SeimusS commented 7 months ago

@boomer41 Happy to hear it worked for you.

@fichtner Basically the problem for me is that after a reboot of OPN, the traffic coming out of WG to External destinations, public, is not working. I can still reach the LAN without problem but anything that goes to internet will fail if the source is a WG host. When looking closer for me it looks like NAT is not being applied correctly for WG even thou I use automatic rules and can see the WG interface as part of the auto created rule.

When hitting the apply button in FW > NAT > Outbound or using "configctl filter reload" it starts to work normally again.

edit: I use RA setup, DNS is not OPNsense but on RPi.

Regards, S.

fichtner commented 7 months ago

The wireguard logs with the patch applied might help pin this down further. Basically it tries to retain wireguard interfaces so that NAT et al are applied correctly all the time. Not sure where the issue now lies. Are your endpoint addresses using hostnames instead of IPs?

SeimusS commented 7 months ago

No, Clients use IPs not hostnames. Each WG client has configured a IP/32 on its end.

image

Similar as well IP on the dedicated host.

Regards, S.

fichtner commented 7 months ago

@SeimusS Ok, it would be better to start with the basics as described in https://github.com/opnsense/core/issues/7148#issuecomment-1925674334 sent to franco AT opnsense DOT org

SeimusS commented 7 months ago

Done, logs generated (& sent to you) as per the comment mentioned after reboot, pre and post reapplying the NAT rules/"configctl filter reload"

Let me known if you need anything else from my OPNsense box.

Regards, S.

fichtner commented 6 months ago

In accordance with @SeimusS we're closing this issue and wait for other user reports or code changes to make the problem more visible. The main problem reported here, however, has been fixed since 24.1.3.

Cheers, Franco

illum1n4ti commented 4 months ago

Hallo Franco

I do still have issues with Wireguard from surfshark. Every update (OPNsense 24.1.7) i am applying this opnsense-patch 7d35204f2a and it works but is this the way i have to make my wireguard wotk?

cheers

fichtner commented 4 months ago

@illum1n4ti it depends how old your initial setup is and what "have issues" means? There have been a lot of individual cases that were cleared up and re-applying the patch just removes it so you are going backwards in time...

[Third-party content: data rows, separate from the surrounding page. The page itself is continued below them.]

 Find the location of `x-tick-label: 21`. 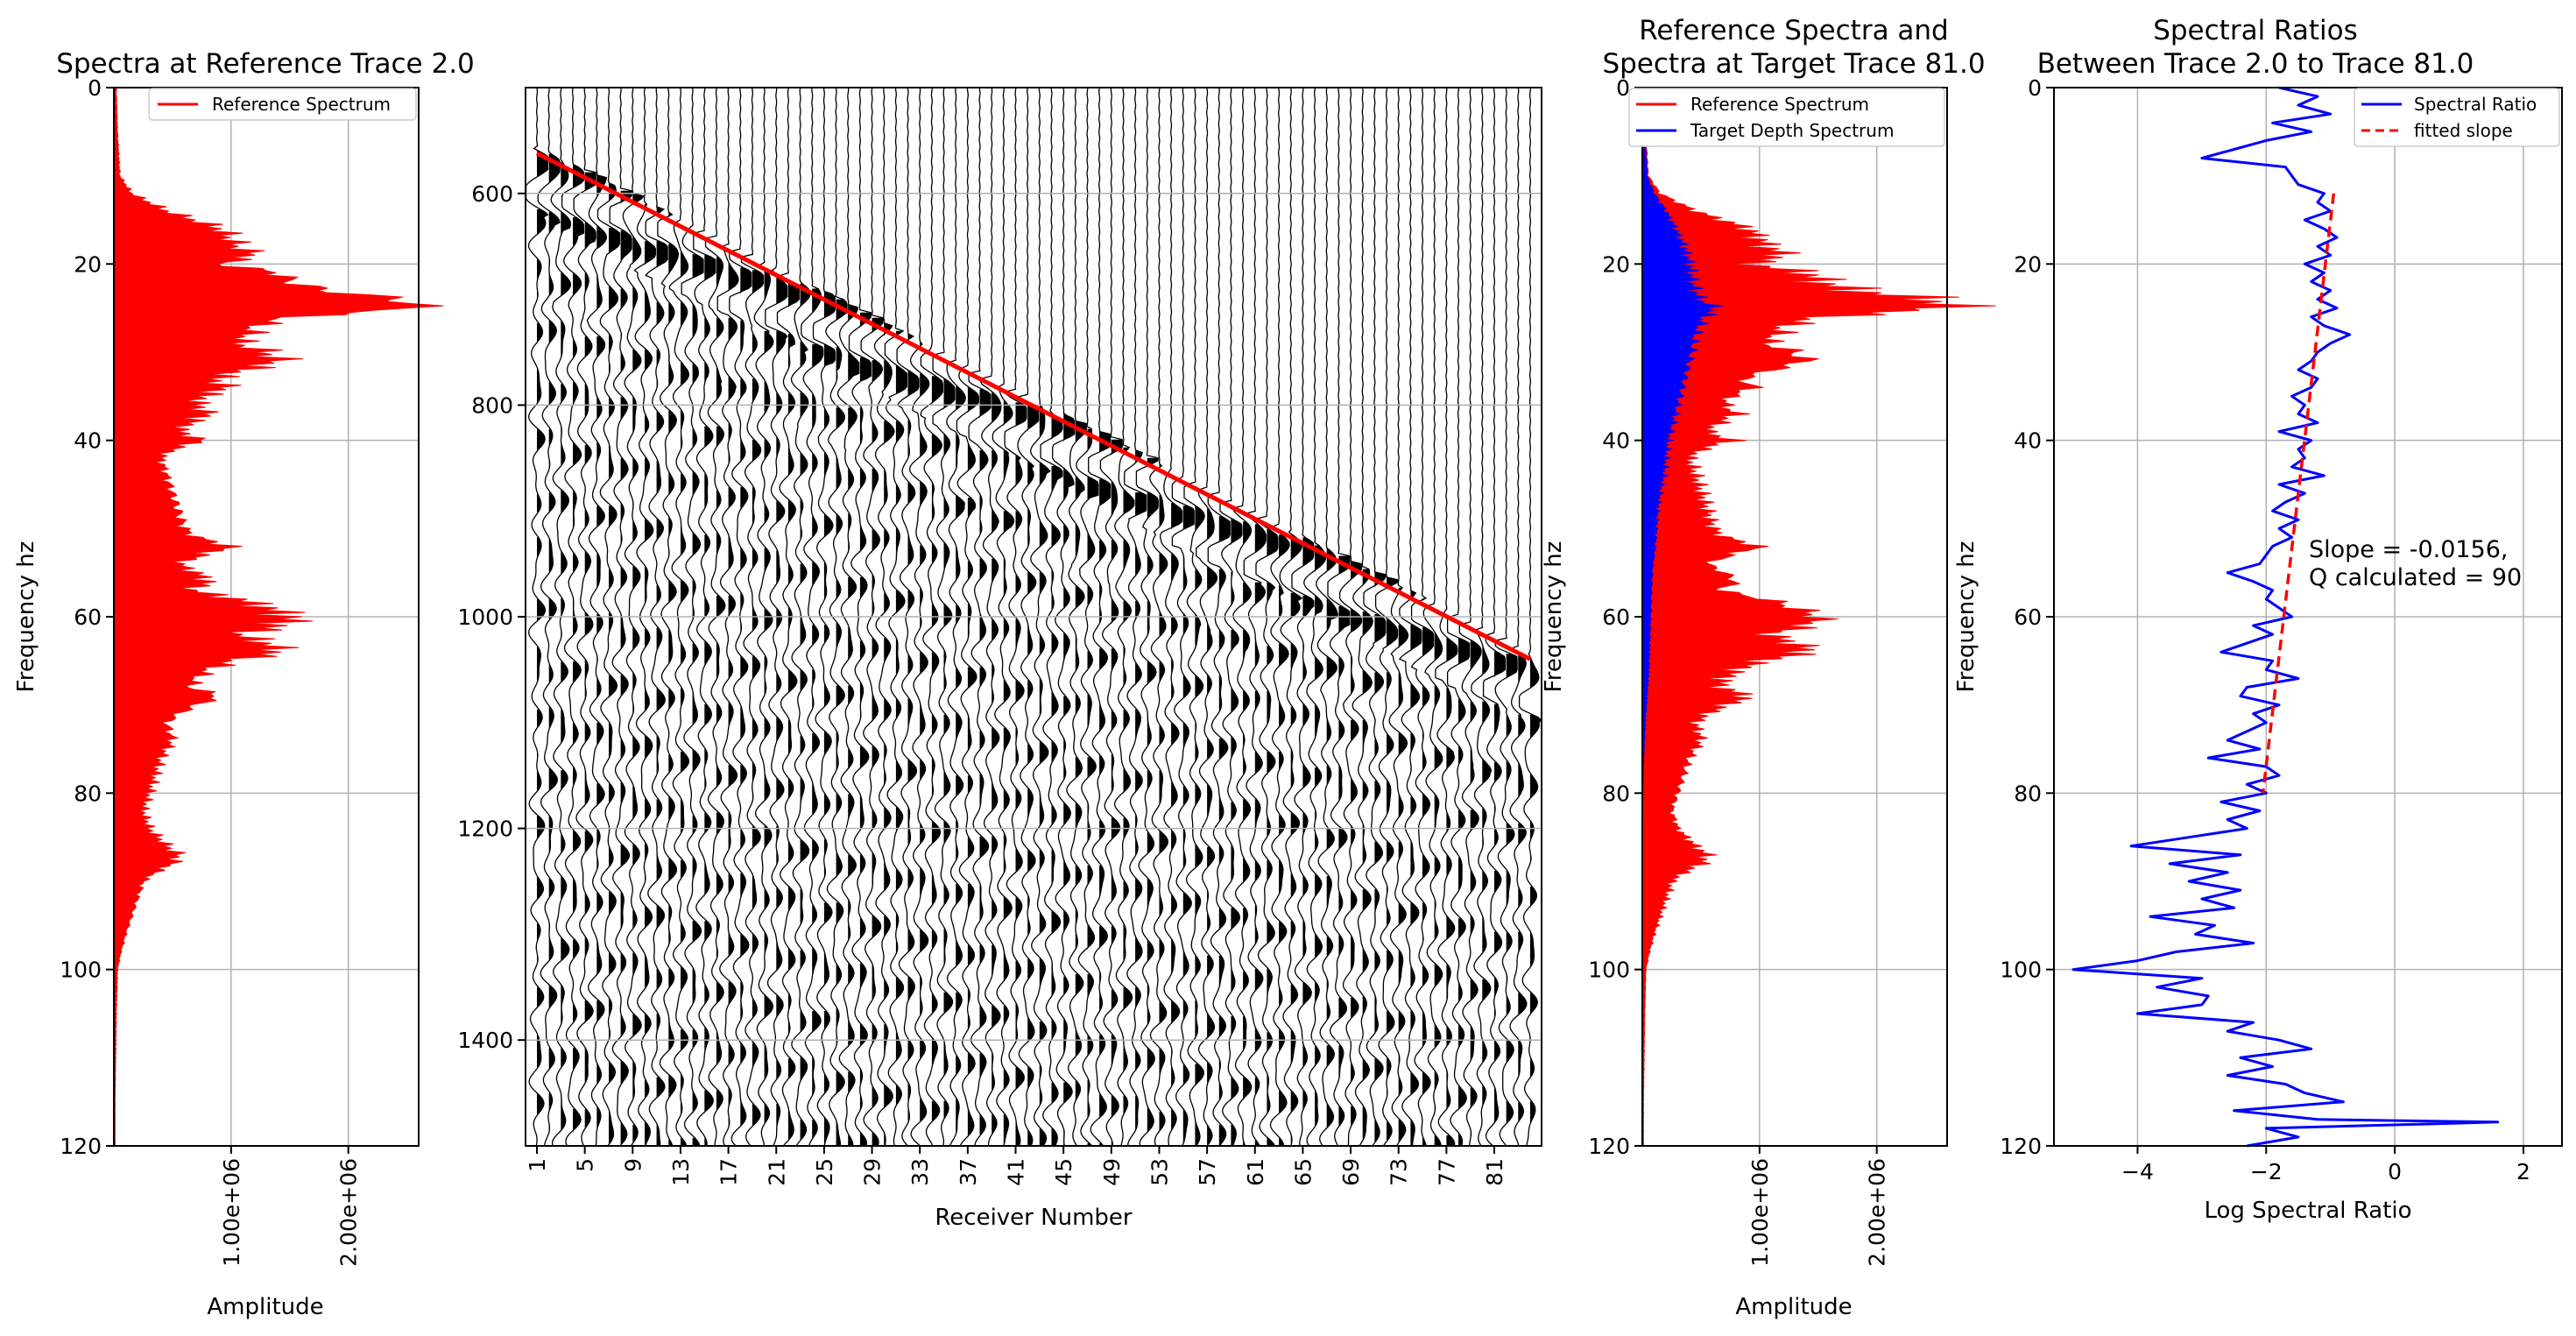

x-tick-label: 21 is located at coordinates (776, 1172).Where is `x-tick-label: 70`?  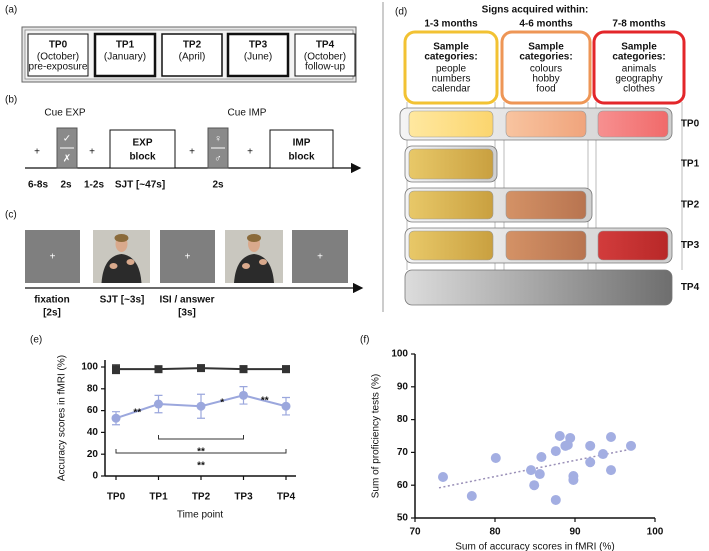
x-tick-label: 70 is located at coordinates (415, 532). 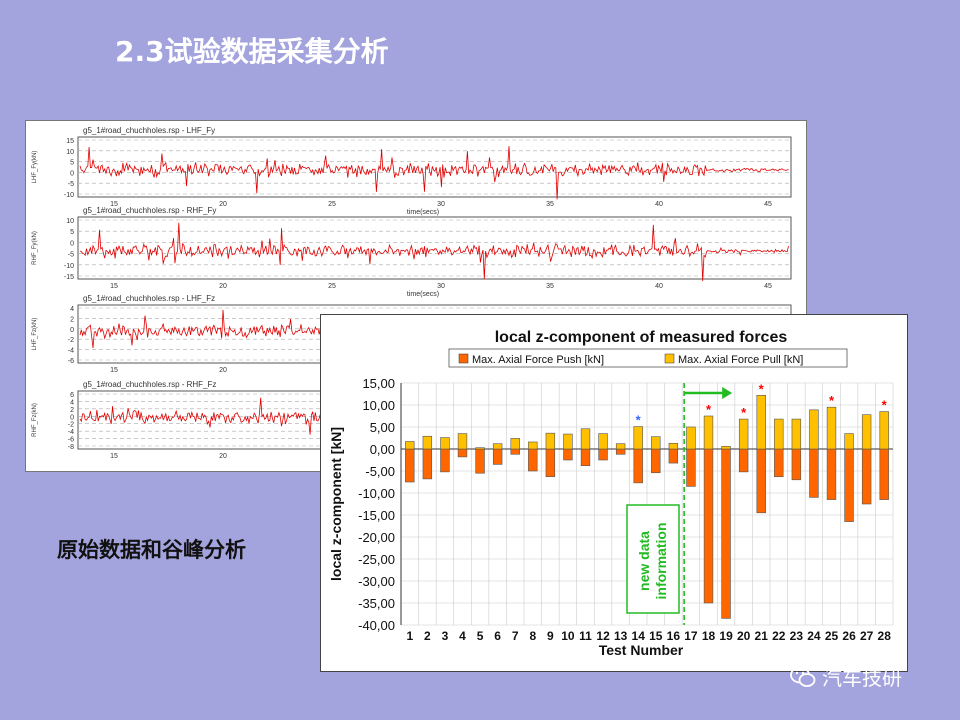 What do you see at coordinates (223, 204) in the screenshot?
I see `waveform-xtick-label: 20` at bounding box center [223, 204].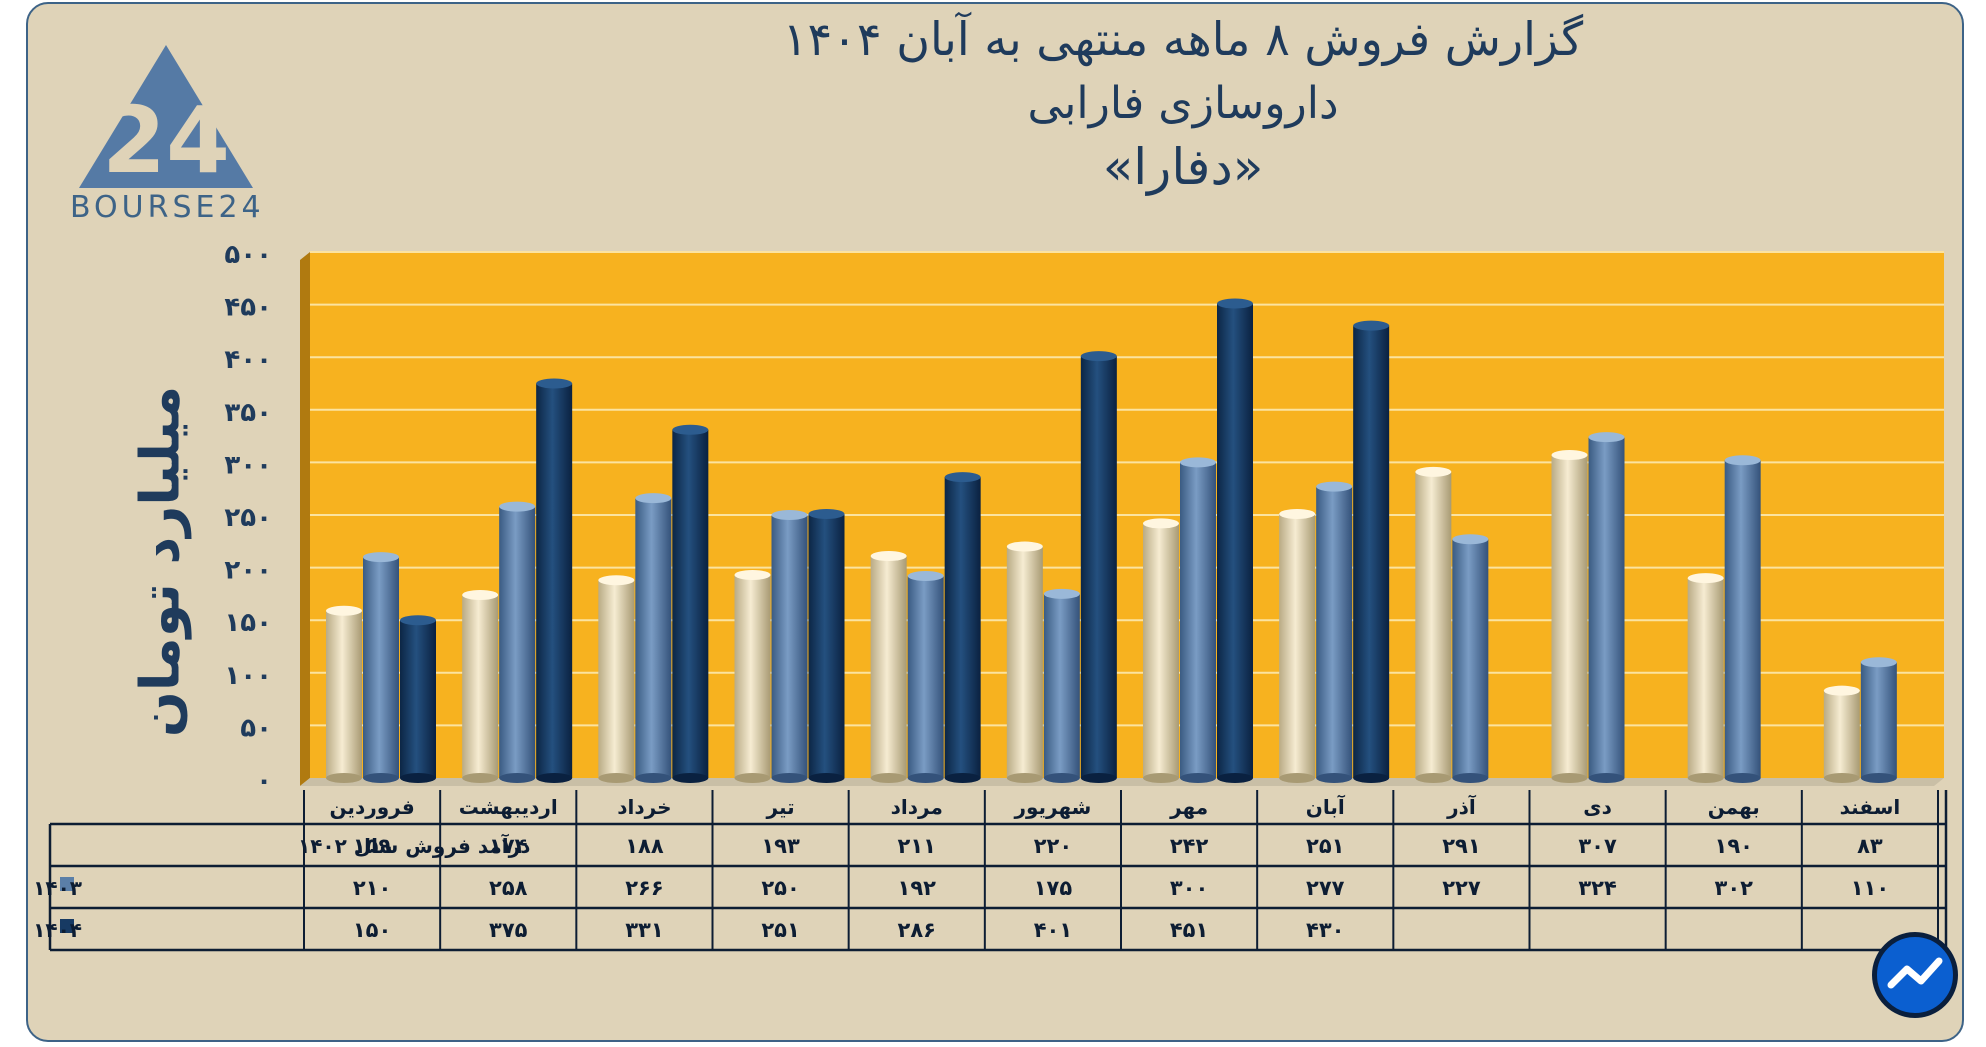 Image resolution: width=1986 pixels, height=1047 pixels. I want to click on chart-subtitle: داروسازی فارابی, so click(1183, 104). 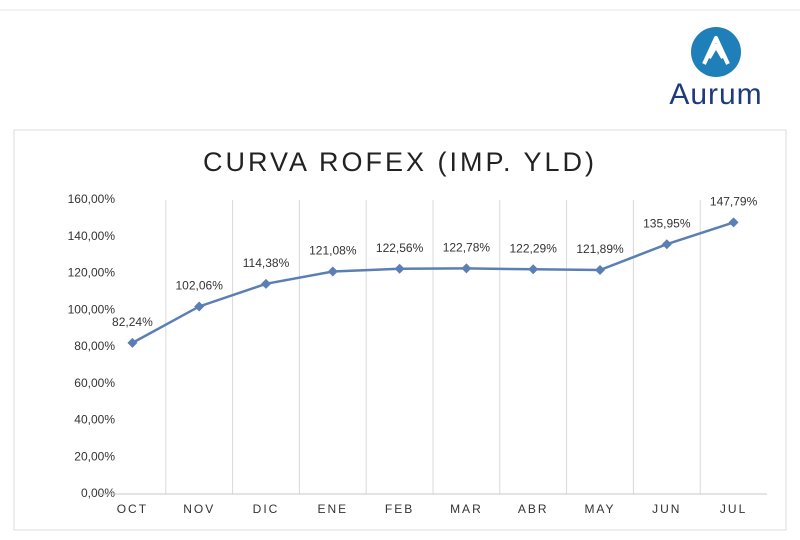 I want to click on logo-circle, so click(x=716, y=52).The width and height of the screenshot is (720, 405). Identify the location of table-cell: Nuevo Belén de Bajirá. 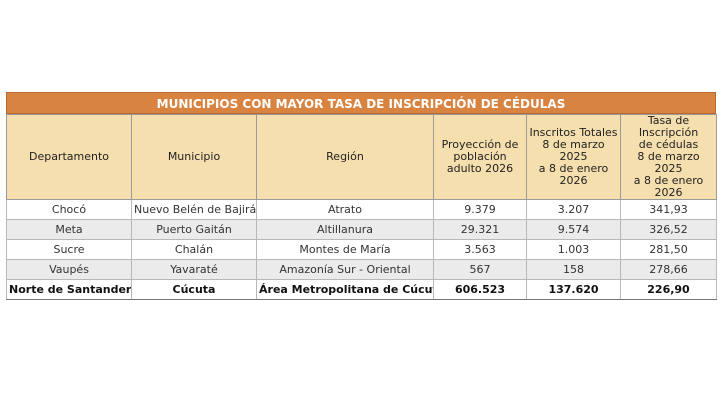
(194, 210).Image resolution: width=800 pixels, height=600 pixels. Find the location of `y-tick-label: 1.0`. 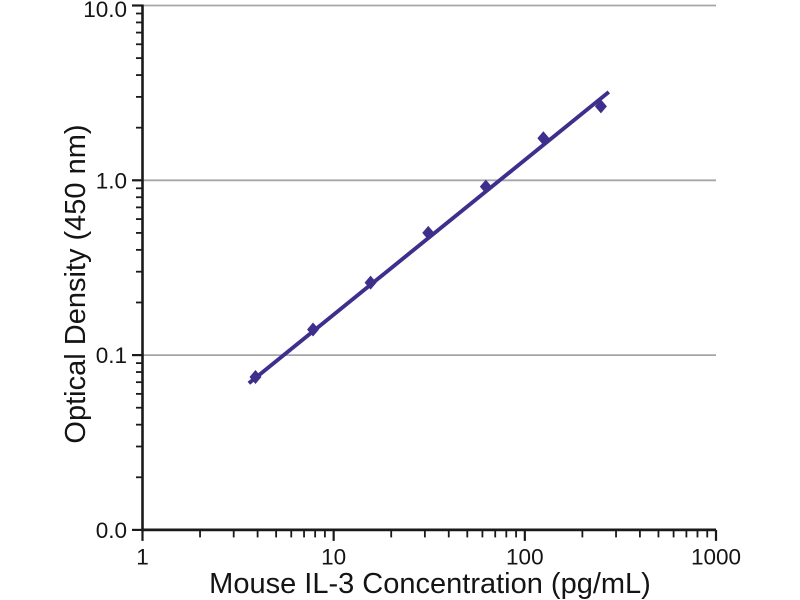

y-tick-label: 1.0 is located at coordinates (112, 180). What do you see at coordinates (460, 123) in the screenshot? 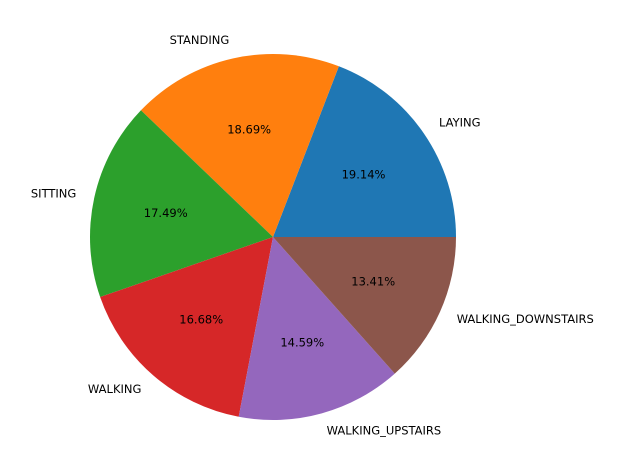
I see `slice-label-laying: LAYING` at bounding box center [460, 123].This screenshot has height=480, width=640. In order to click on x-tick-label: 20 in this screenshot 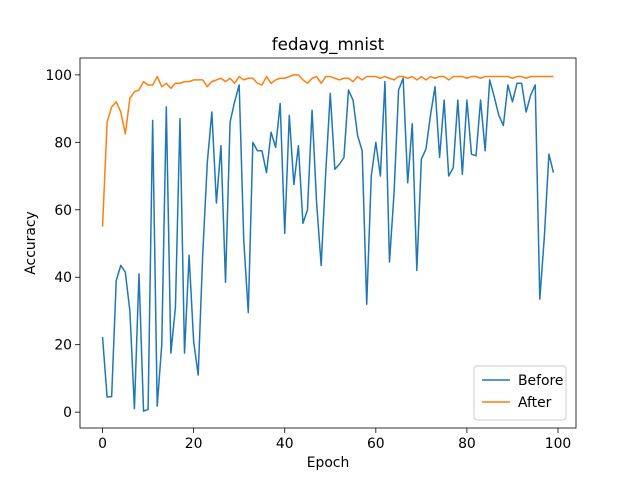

illum1n4ti commented 4 months ago

@fichtner Thank u for your replay Before i have been using version 23.x and when i upgraded to 24.1 was still fine working, but when the WireGuard plugin was removed and was implemented in OPNsense than the problems started. I am not getting handshake with surfshark

thanks to the patch i still can use Surfshark VPN with WireGuard, but i am afraid with the patch i am using old protocol plus maybe there are bugs for security reasons

I hope u could give me some advise

fichtner commented 4 months ago

Common mistake was that assigned wireguard interface had IPv4 mode not set to "none" (IPv6 mode too) which is now prohibited and IP address needs to be set in instance as "tunnel address". Brought it back to life for most people.

hsand commented 2 months ago

I had the same issue with 24.1.10, seems to be related to NAT.

I was able to get things working by following Step 4(b) in the documentation (even though it says this step is not necessary) - https://docs.opnsense.org/manual/how-tos/wireguard-client.html#step-4-b-create-an-outbound-nat-rule

itsMaxio commented 1 month ago

The problem is still not solved. Automatic NAT rules are still not added to the Wireguard interface, they appear in the GUI but they are not in the debug files. Only after restarting the rules via GUI or console they are added. image

Does anyone have any solution? Maybe you @fichtner would have a solution? I have manual rules set but I wonder why the automatic ones don't work.

SeimusS commented 3 weeks ago

@itsMaxio This could be a bit different issue than the one fixed in that PR.

If I remember correctly I have the same problem or similar problem you reported. Basicaly WG is working but only able to access LAN related stuff not able to access Internet as the Automatic NAT rules are missing when checking the debug.

Tried to Tshoot it with Franco's help but I couldn't find why its happening. So I have currently a permanent workaround in place that reloads the filter 2s after boot.

1. Create a file in the rc.syshook.d/start/ called 92-wireguard-firewall-workaround vi /usr/local/etc/rc.syshook.d/start/92-wireguard-firewall-workaround

2. Put in

#!/bin/sh
sleep 2
configctl filter reload

This basically makes sure in case the device gets rebooted the Wireguard will work as intended.

You also may want to open a new Ticket for this WG issue as this thread was closed with a PR fix.

Regards, S.

b4zyl commented 3 days ago

@SeimusS

Even when i did add your workaround script to Opnsense i still need to manually reload Wireguard service each Opnsense restart :(